Ouça a reportagem da CBN Ribeirão com Marisa Fernandes
A Polícia Federal deflagrou uma paralisação de 72 horas em diversas cidades brasileiras, incluindo Ribeirão Preto, em protesto contra o que o sindicato da categoria classifica como descaso e defasagem salarial. A medida, proposta pelo sindicato dos policiais federais, visa pressionar o governo por reajustes e melhores condições de trabalho.
Reivindicações e Possibilidade de Greve
Christian Pese, representante regional do sindicato, explicou que a paralisação tem como objetivo mostrar à população as dificuldades enfrentadas pela Polícia Federal, incluindo a defasagem salarial dos agentes, que não recebem reajustes há sete anos. Ele alertou que, caso as reivindicações não sejam atendidas, a categoria poderá entrar em greve, inclusive durante a Copa do Mundo. “A culpa não é dos policiais, mas do governo, que não reconhece nossos direitos”, afirmou Pese.

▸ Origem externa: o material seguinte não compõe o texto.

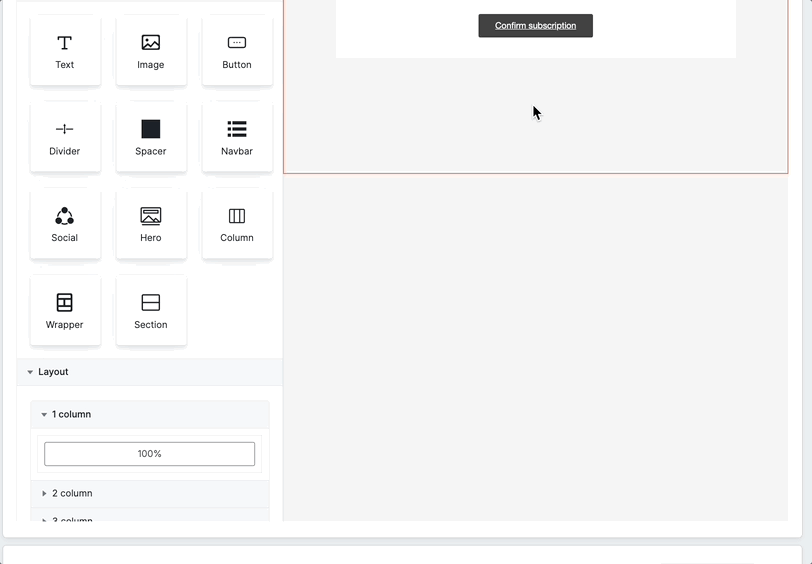This screenshot has width=812, height=564.
Task: Click the Spacer block icon
Action: (151, 129)
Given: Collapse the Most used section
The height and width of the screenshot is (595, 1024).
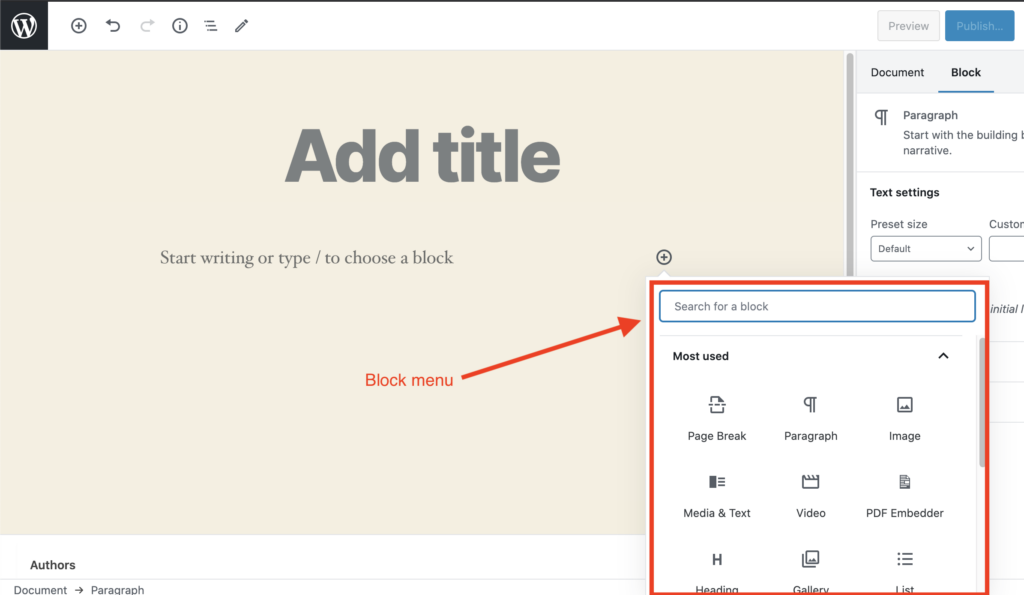Looking at the screenshot, I should tap(942, 356).
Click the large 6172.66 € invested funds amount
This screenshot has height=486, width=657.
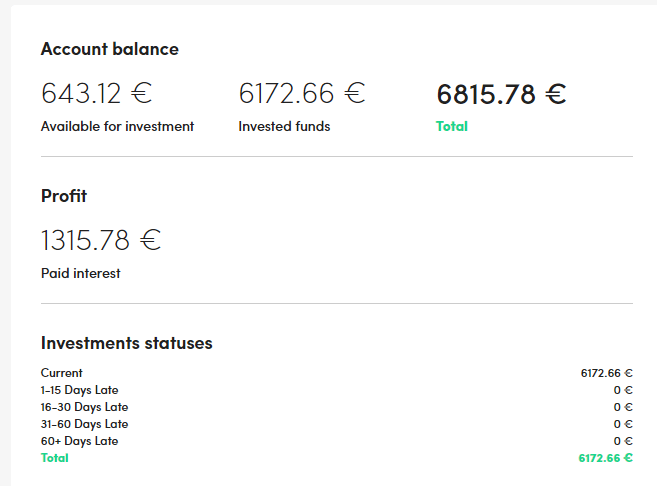click(302, 94)
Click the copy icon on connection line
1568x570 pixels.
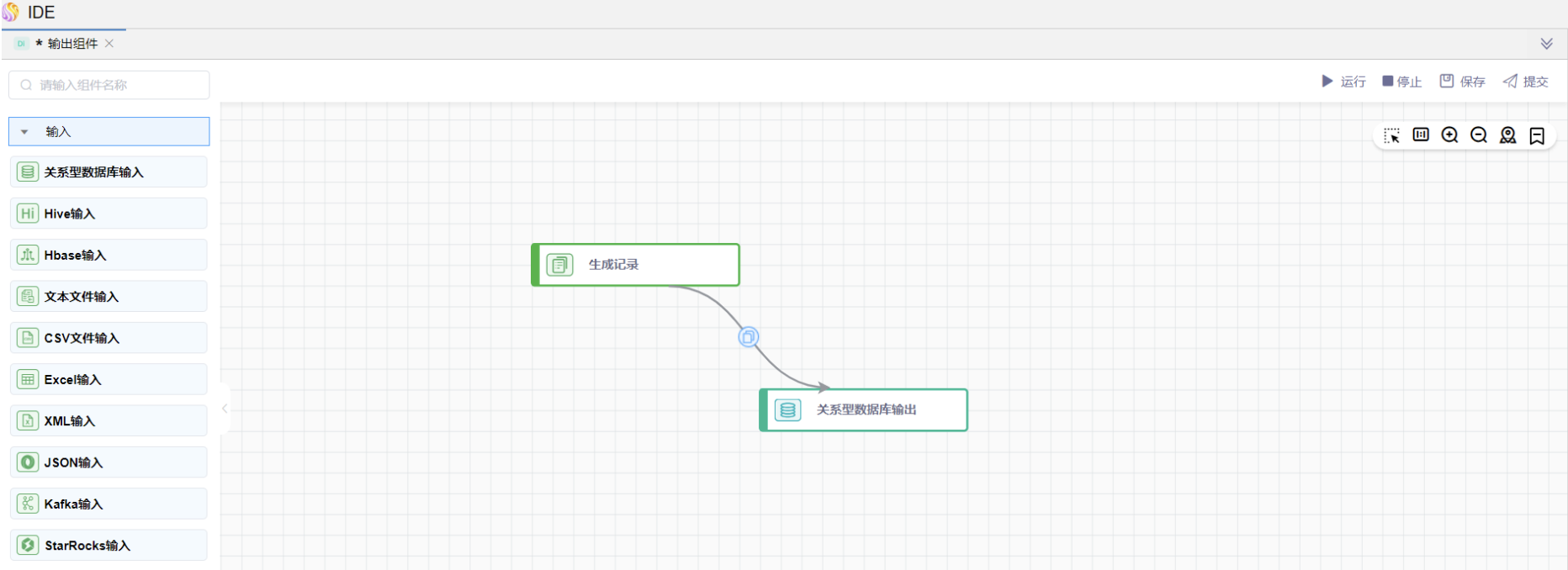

Nível Superior e Condições de Trabalho
Uma das principais queixas da Polícia Federal é a disparidade entre a exigência de nível superior para ingresso na corporação e a remuneração, considerada de nível médio na estrutura do governo federal. Além disso, os policiais denunciam as precárias condições de trabalho, com delegacias carentes de equipamentos e infraestrutura. “Precisamos de modernização do inquérito policial para atender às necessidades de investigação dos crimes”, ressaltou o representante sindical.
Impacto da Paralisação e Próximos Passos
Durante os três dias de paralisação, os serviços diretos à população, como emissão de passaportes e atendimento em delegacias, não foram afetados. No entanto, as atividades judiciais, investigações, diligências externas e trabalhos de inteligência foram suspensos. Caso as reivindicações não sejam atendidas, o sindicato poderá convocar uma greve, com possíveis prejuízos à população, inclusive durante a Copa do Mundo. Uma reunião com o Ministério do Planejamento está agendada para discutir as propostas do governo, que serão posteriormente deliberadas em assembleias nos estados.
A categoria aguarda um posicionamento do governo para evitar medidas mais drásticas.